Flight Works is proposing to expand its on-orbit propellant management and refueling product line and add Xenon to its current chemical propellant transfer capabilities with the development of an efficient high-pressure-ratio Xenon compressor. Current capabilities include refrigerants, hypergols, “green” monopropellants, and cryogens like LOX and methane.
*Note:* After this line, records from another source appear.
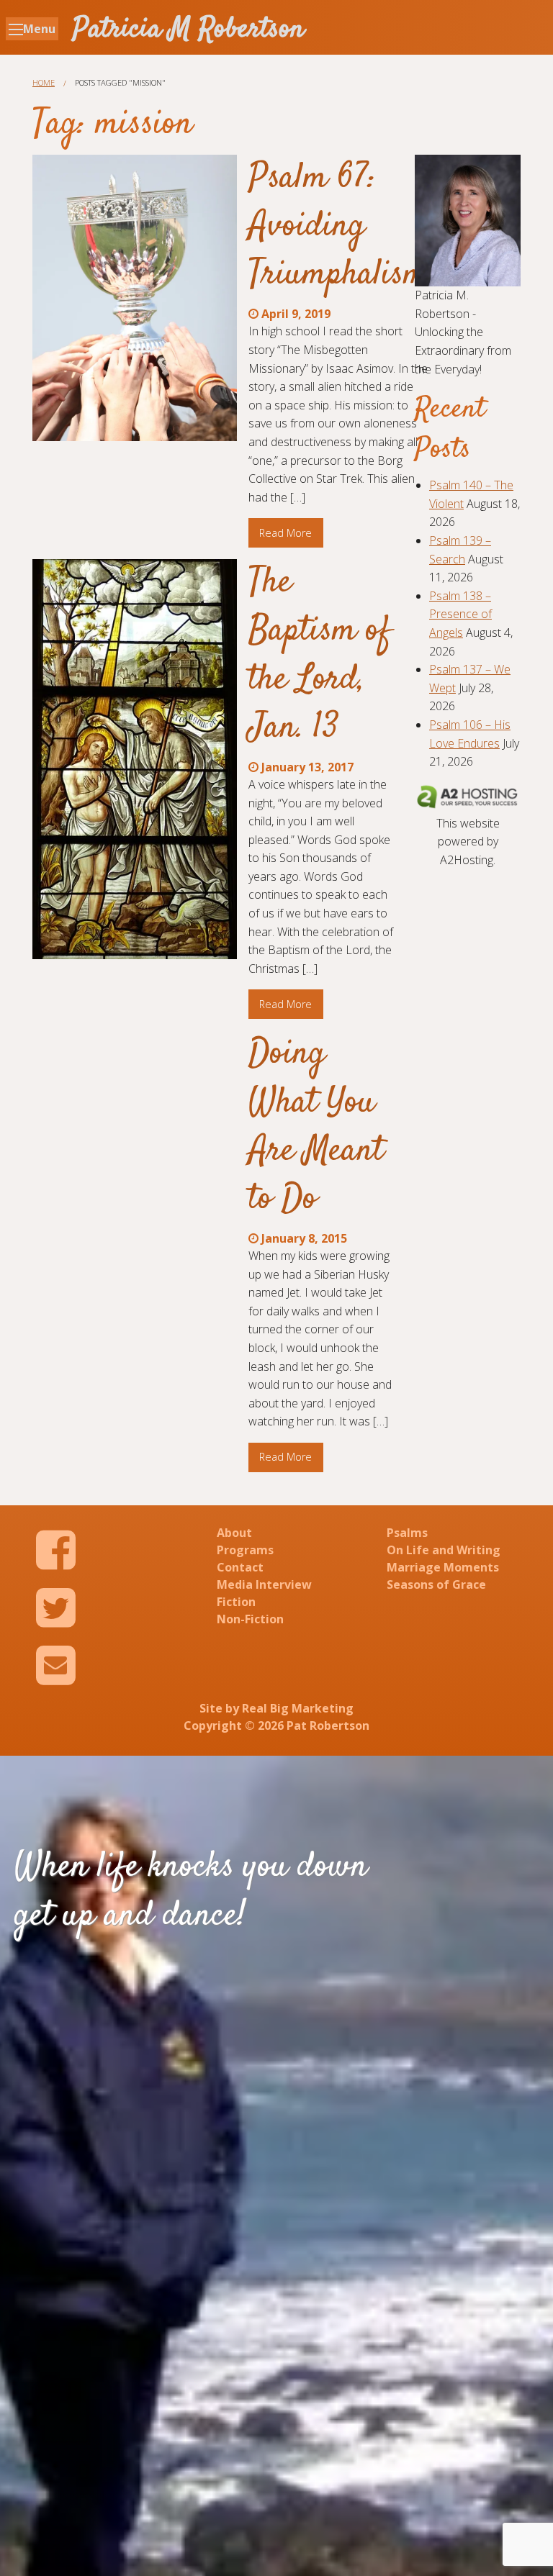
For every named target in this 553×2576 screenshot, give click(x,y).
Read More (285, 533)
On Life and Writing (443, 1550)
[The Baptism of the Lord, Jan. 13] (134, 759)
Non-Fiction (250, 1619)
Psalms (407, 1532)
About (234, 1532)
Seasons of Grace (436, 1584)
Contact (240, 1567)
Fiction (236, 1601)
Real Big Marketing (298, 1708)
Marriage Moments (443, 1567)
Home (43, 82)
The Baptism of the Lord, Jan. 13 (319, 655)
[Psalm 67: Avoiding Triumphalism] (134, 298)
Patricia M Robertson (189, 29)
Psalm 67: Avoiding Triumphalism (338, 226)
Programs (245, 1550)
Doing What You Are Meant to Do (316, 1127)
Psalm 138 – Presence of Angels (460, 614)
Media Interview (264, 1584)
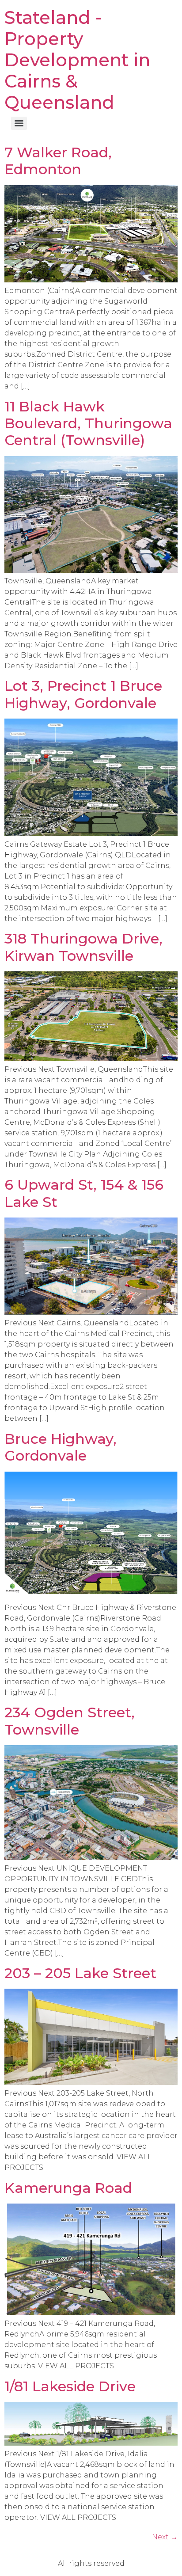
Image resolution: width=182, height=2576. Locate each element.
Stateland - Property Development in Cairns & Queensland (77, 60)
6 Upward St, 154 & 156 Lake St (83, 1193)
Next (165, 2537)
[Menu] (19, 123)
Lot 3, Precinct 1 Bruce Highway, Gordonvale (83, 694)
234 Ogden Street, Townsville (69, 1721)
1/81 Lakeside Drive (70, 2386)
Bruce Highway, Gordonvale (60, 1447)
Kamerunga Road (68, 2187)
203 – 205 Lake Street (80, 1973)
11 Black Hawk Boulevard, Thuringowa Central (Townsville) (88, 423)
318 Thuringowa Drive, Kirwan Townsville (83, 947)
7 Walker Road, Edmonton (58, 161)
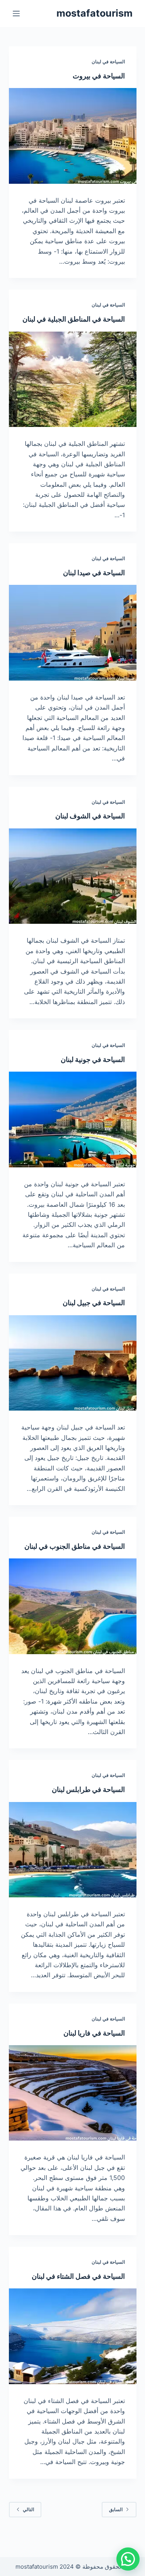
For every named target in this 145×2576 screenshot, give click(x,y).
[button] (128, 2559)
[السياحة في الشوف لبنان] (72, 876)
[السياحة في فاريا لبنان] (72, 2093)
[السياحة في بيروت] (72, 136)
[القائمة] (16, 13)
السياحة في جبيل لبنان (94, 1303)
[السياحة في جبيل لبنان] (72, 1363)
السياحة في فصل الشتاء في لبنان (78, 2276)
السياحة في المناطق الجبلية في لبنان (73, 319)
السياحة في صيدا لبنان (94, 573)
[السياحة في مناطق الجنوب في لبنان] (72, 1606)
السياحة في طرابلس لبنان (88, 1789)
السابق (116, 2509)
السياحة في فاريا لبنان (94, 2033)
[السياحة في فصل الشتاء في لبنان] (72, 2336)
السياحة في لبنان (108, 61)
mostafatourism (94, 13)
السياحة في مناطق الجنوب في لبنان (74, 1546)
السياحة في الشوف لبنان (90, 816)
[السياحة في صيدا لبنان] (72, 633)
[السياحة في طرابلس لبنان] (72, 1850)
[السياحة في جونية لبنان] (72, 1119)
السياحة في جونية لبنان (93, 1059)
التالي (28, 2509)
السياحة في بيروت (99, 76)
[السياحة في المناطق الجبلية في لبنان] (72, 379)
The proposed concept is based on an efficient transfer of the propellant, staying as close as possible to isothermal conditions and integrating heat exchangers between compressor stages in order to minimize power consumption, the work done on the fluid, and associated excess heat. The result is a compact, lightweight, efficient compressor specifically designed for on-orbit use and optimized for Xenon compression from 300 to over 3,000 psia at flow rates optimized for the future Gateway station and existing geosynchronous spacecraft. The compressor relies on positive displacement and is driven by a brushless electric motor. The objective of the program is to develop, manufacture, assemble and test a proof-of-concept unit under Phase II and transition to a flight unit for operational use under follow-on Phase III or commercial funding.
The compressor can also be used for other gases such as helium, oxygen or methane.
The compressor is designed for the NASA Lunar Orbital Platform-Gateway and can be used on any spacecraft using Xenon or other fluids such as GHe, GOX, methane, etc. Because it is highly scalable and designed to move inert gasses, refrigeration and thermal management tasks are likely candidates. These include electronics or optics cooling, and recompression systems. Scavenging gasses for processing in habitats or sampling missions, or even deflating structures for relocation or re-entry, are other potential applications.
Non-NASA applications include Xenon (and other propellant) on-orbit refueling of DoD and commercial spacecraft. The scalability and versatility of the system in compressing other inert gases makes it an attractive candidate for numerous fluid systems.